What was your route into inhaled drug development? And why is this such a fascinating field?

When I started my career as an inhalation formulation section head at Norton Healthcare in the UK (which later became IVAX, UK, and is now part of Teva), I was fortunate enough to work with colleagues who developed Spinhaler, the first commercially successful dry powder inhaler (DPI). During that time, I learnt that DPI formulations are counterintuitively the “simplest” yet “most complicated” among all dosage forms. On the one hand, DPI formulations only contain two ingredients: micronized API and lactose – and it doesn’t get much simpler than that. (My colleagues used to joke that the first DPI formulation was prepared in the laboratory by shaking the ingredients in a plastic bag!) On the other hand, you must achieve good product performance from a fixed device with only two components – and that it is extremely challenging. This melding of simplicity and complexity really drew me to the field.

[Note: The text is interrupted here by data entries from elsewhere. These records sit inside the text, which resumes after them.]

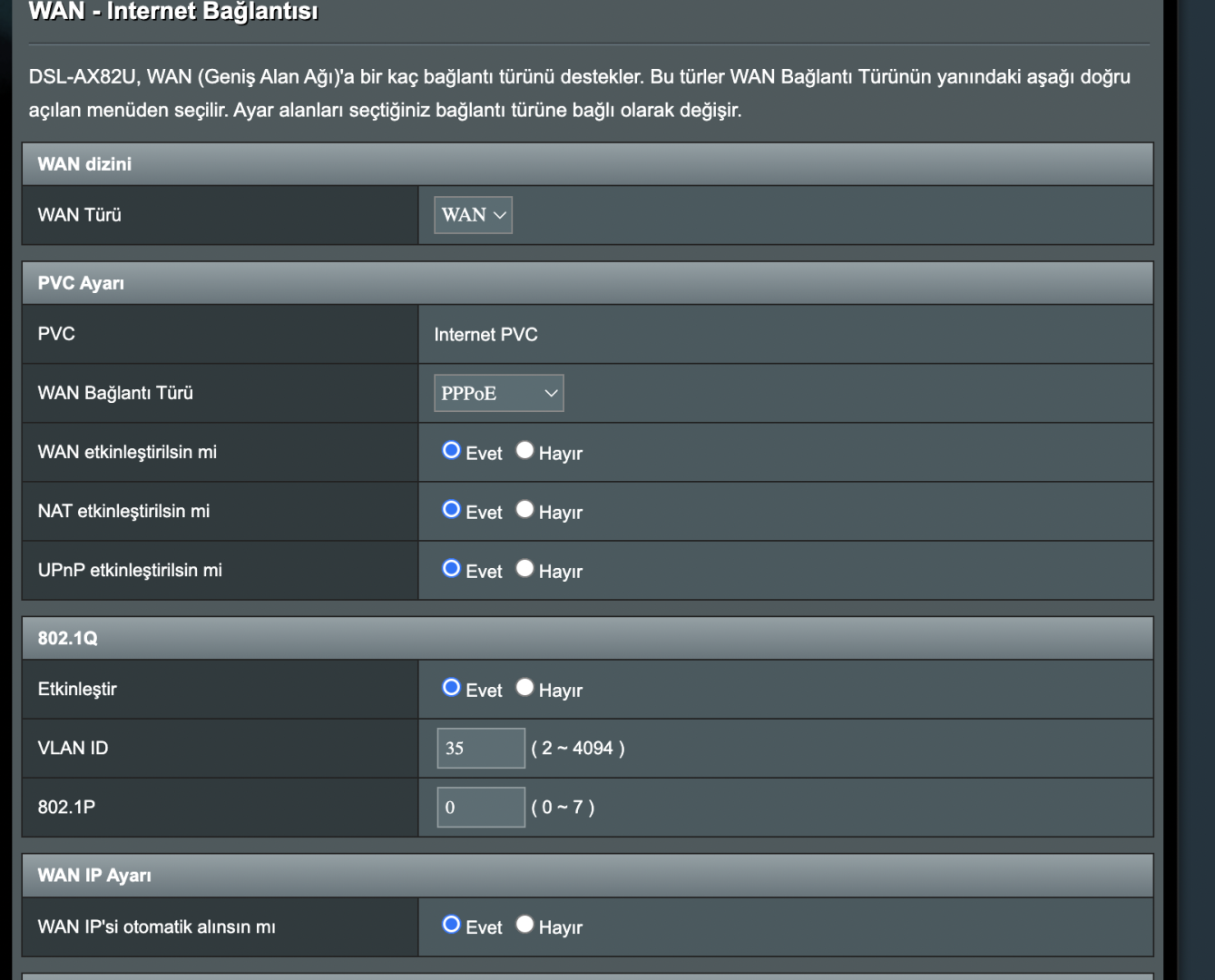The width and height of the screenshot is (1215, 980).
Task: Disable NAT by choosing Hayır
Action: pos(524,510)
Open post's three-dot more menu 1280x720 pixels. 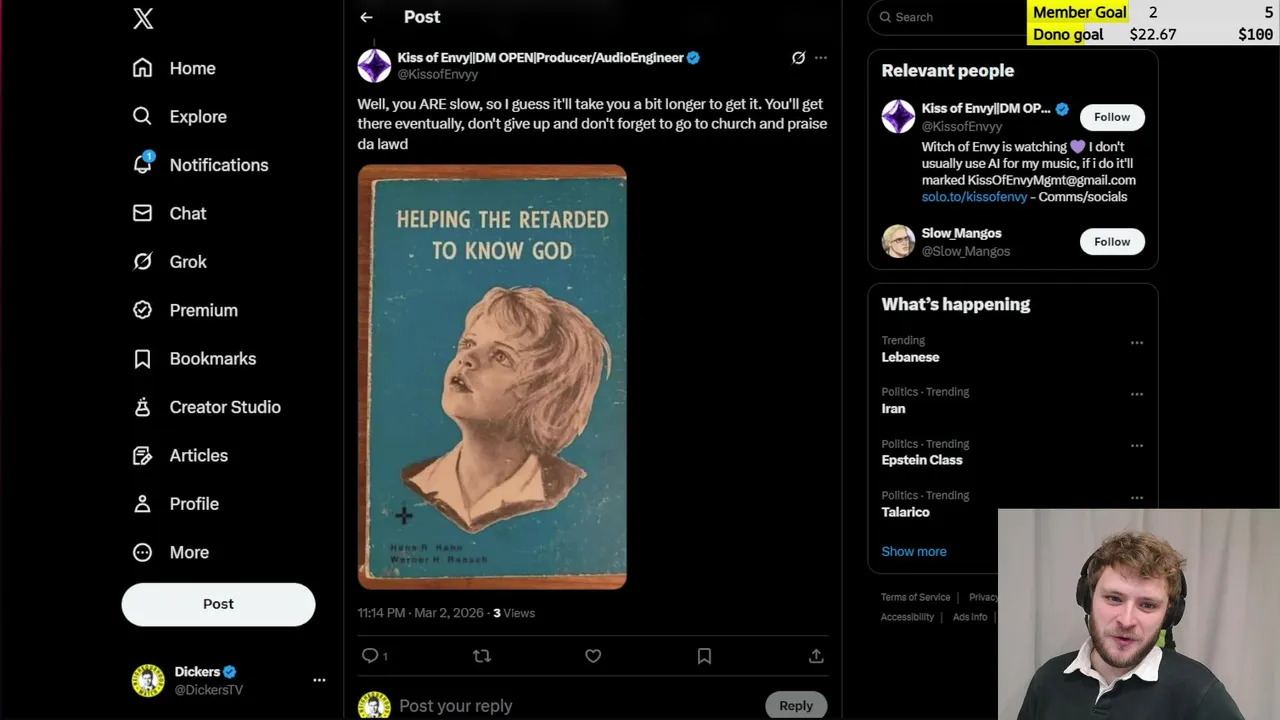pyautogui.click(x=821, y=58)
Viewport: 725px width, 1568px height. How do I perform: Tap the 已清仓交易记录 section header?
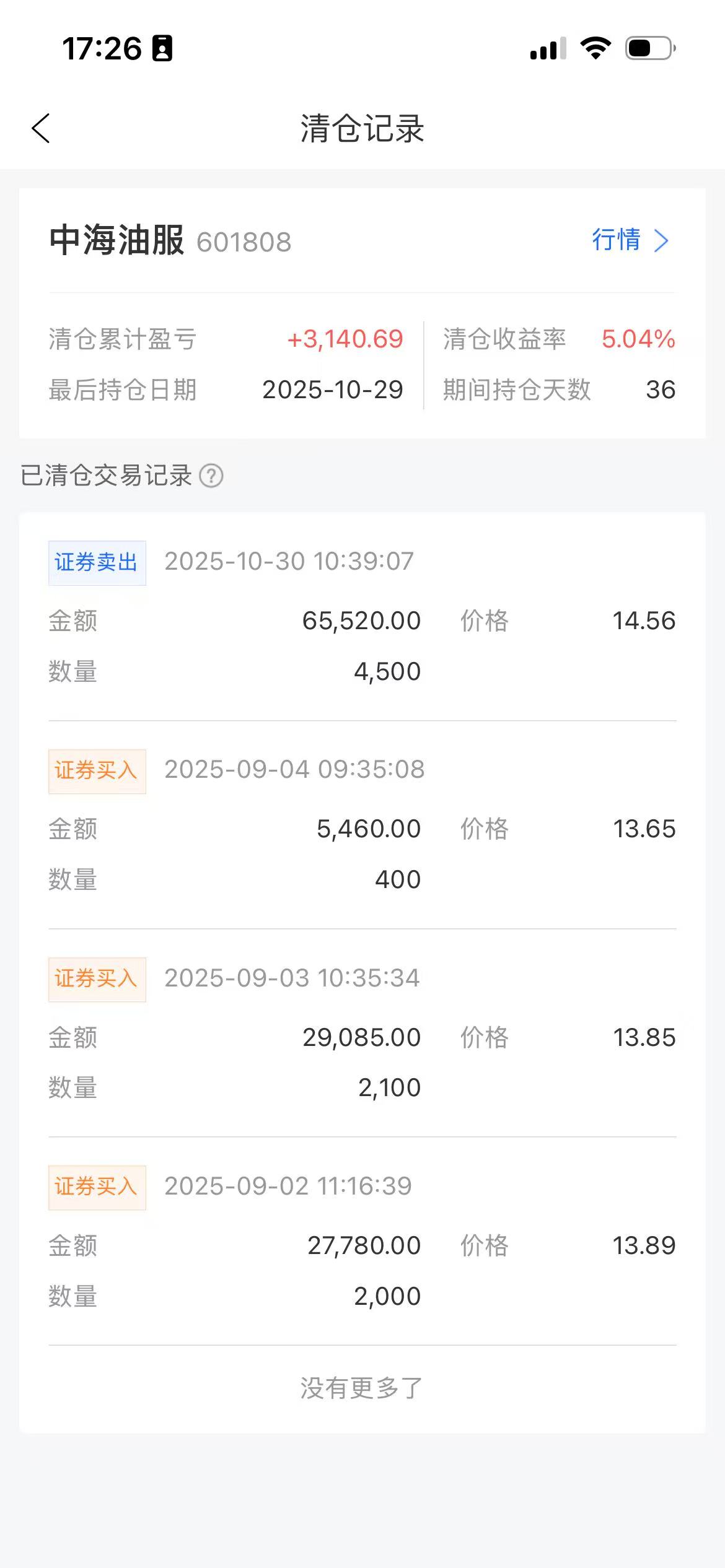[x=106, y=476]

Since starting my career, I’ve been fortunate to witness constant advances in inhalation science, along with the launch of many patient-centric products. Asthma and chronic obstructive pulmonary disease (COPD) are two of the most prevalent diseases worldwide – most people will know someone who suffers (or suffer themselves). I’ve had colleagues who suffered with asthma and the inhaler significantly improved the quality of their life. And that really emphasized to me the importance of my field of work. 

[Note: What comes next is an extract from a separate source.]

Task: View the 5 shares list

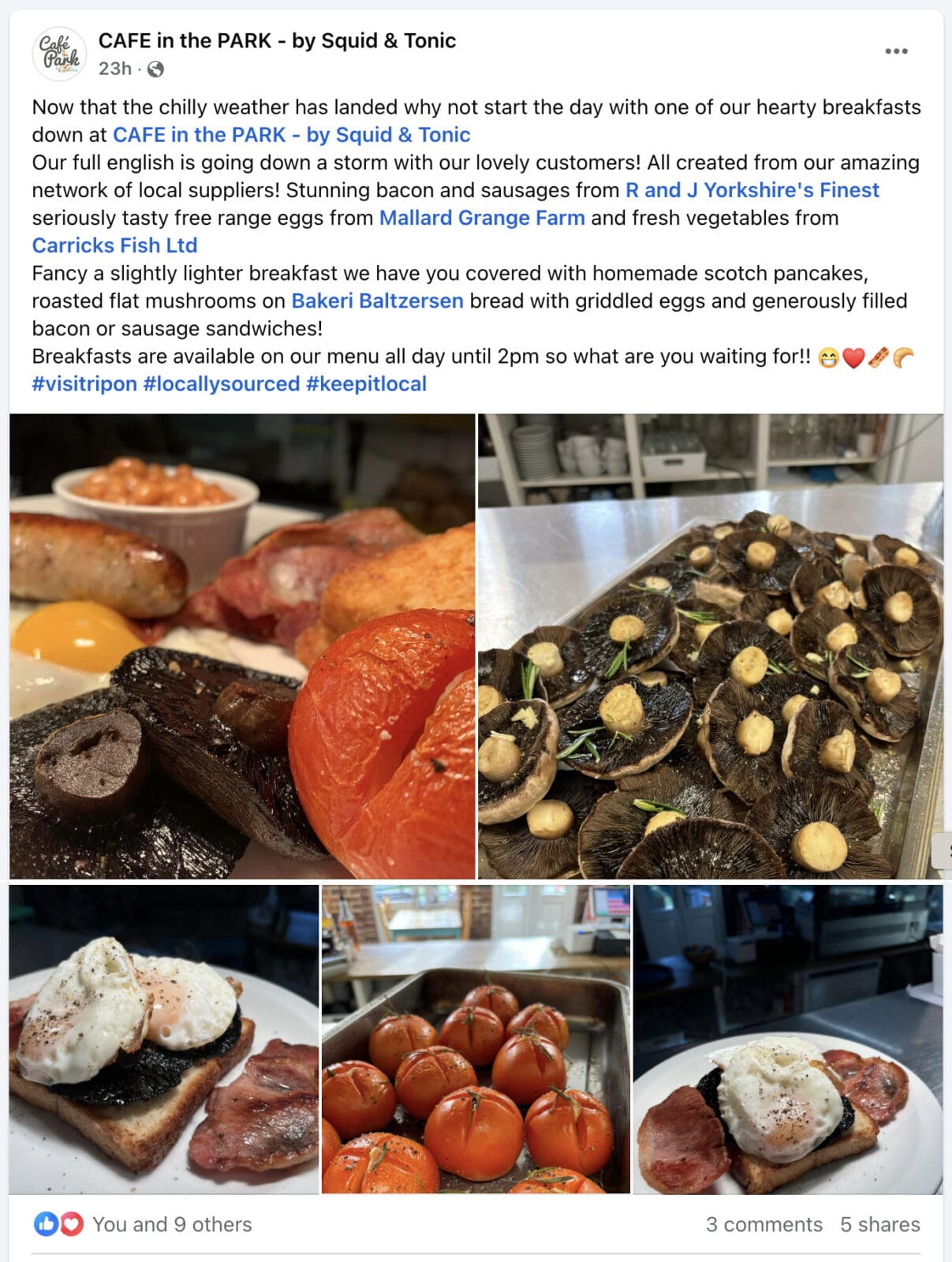Action: (x=879, y=1224)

How has the inhalation field evolved over the years?

Inhalation as a method of delivering drugs has a long history in medicine, going back thousands of years to when medicinal herbs were burnt to ward off disease. Around the 1860s, the first nebulizer designs were introduced, one of which (using the venturi principle) remains in use today. However, inhalation therapy was not widely accepted until the mid-1950s, when Medihaler-Ept (epinephrine) and Medihaler-Iso (isoprenaline) – the first versions of metered dose inhalers (MDIs) – were launched, changing the lives of asthmatic patients forever. They were often referred to as “rescue inhalers.” Since then, many other inhalation delivery devices have been developed and launched; for example, Spinhaler, the first DPI (launched in late 1960) and Respimat, the first soft mist inhaler (launched in 2011). Today, there are numerous devices on the market, which fall within four main categories – MDIs, DPIs, nebulizers, and soft mist inhalers.

Remarkable progress has been made in recent years, including advances in device technology, improvements in container closure systems, a move towards more environmentally friendly propellants, new excipients, advances in particle engineering technology, and smart add-on devices. All of these innovations have been aimed at improving inhalation delivery efficiency, clinical efficacy, patient compliance, easy disease management, and environmental sensitivity. In my view, these are the main areas that inhalation scientists will continue to focus on in the near future.

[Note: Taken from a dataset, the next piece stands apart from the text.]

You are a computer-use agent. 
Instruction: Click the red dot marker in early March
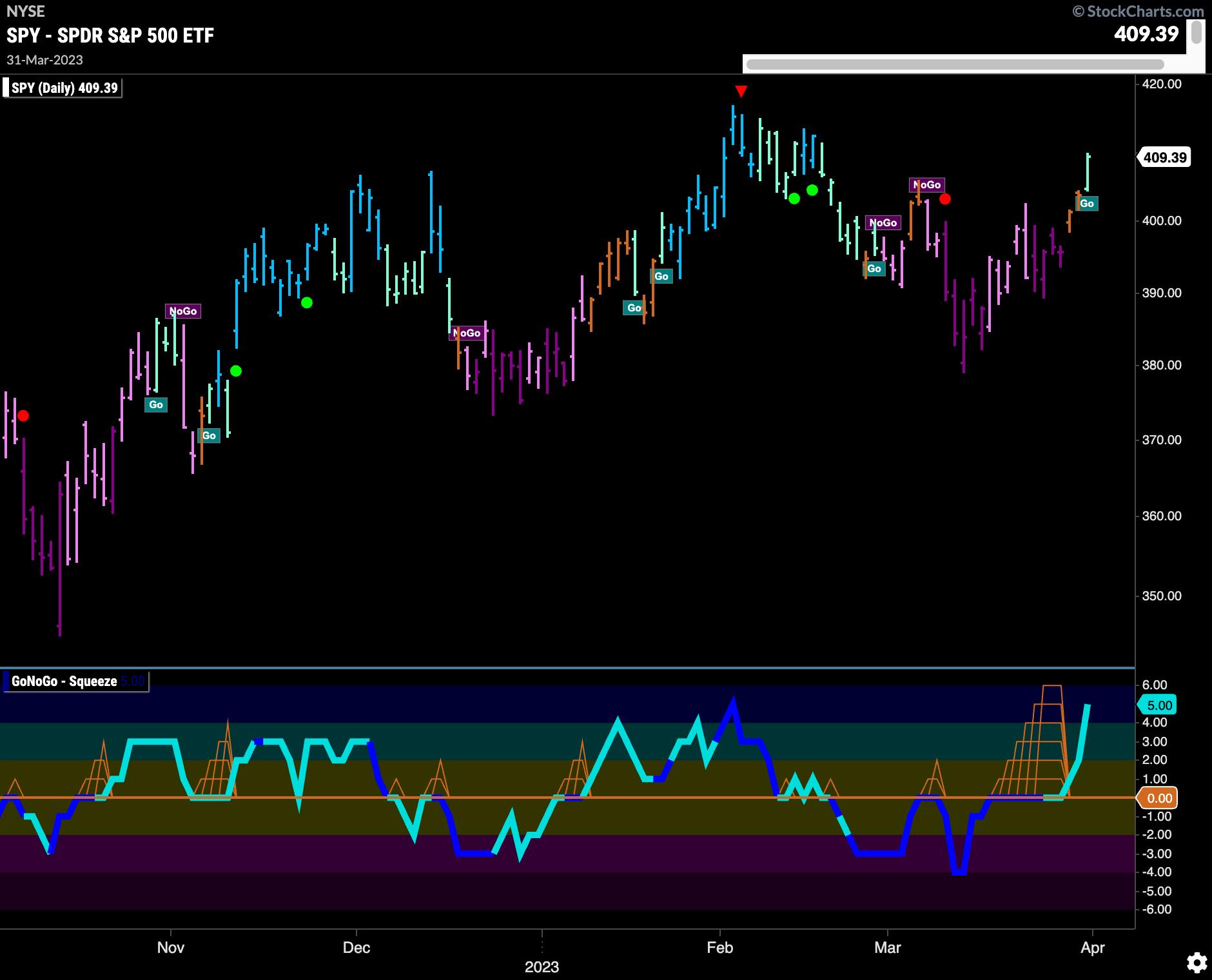[x=945, y=199]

One area where there is certainly room for improvement, however, is in the cost of inhalers. When the CFC metered dose inhaler (MDI) was phased out, we witnessed a sudden surge in price, increasing to almost $50 in the US – even with insurance. I think it is very important for companies to make inhalers more affordable for patients, by supporting the development of new products and generic alternatives.

When is inhalation the preferred drug delivery method?

Respiratory diseases will remain the main target for inhalation therapy given the need to achieve a rapid onset of action through direct delivery to the lungs. According to Global Initiative for Asthma and Global Initiative for COPD, the estimated global patient population is over 300 million. For these diseases, there is no effective “cure,” so we must alleviate, control and manage the disease. The standard protocol is to diagnose from symptoms, prescribe medication to assert control, adjust/reduce the doses accordingly when the symptoms are under control, and monitor the dose administration over the long term.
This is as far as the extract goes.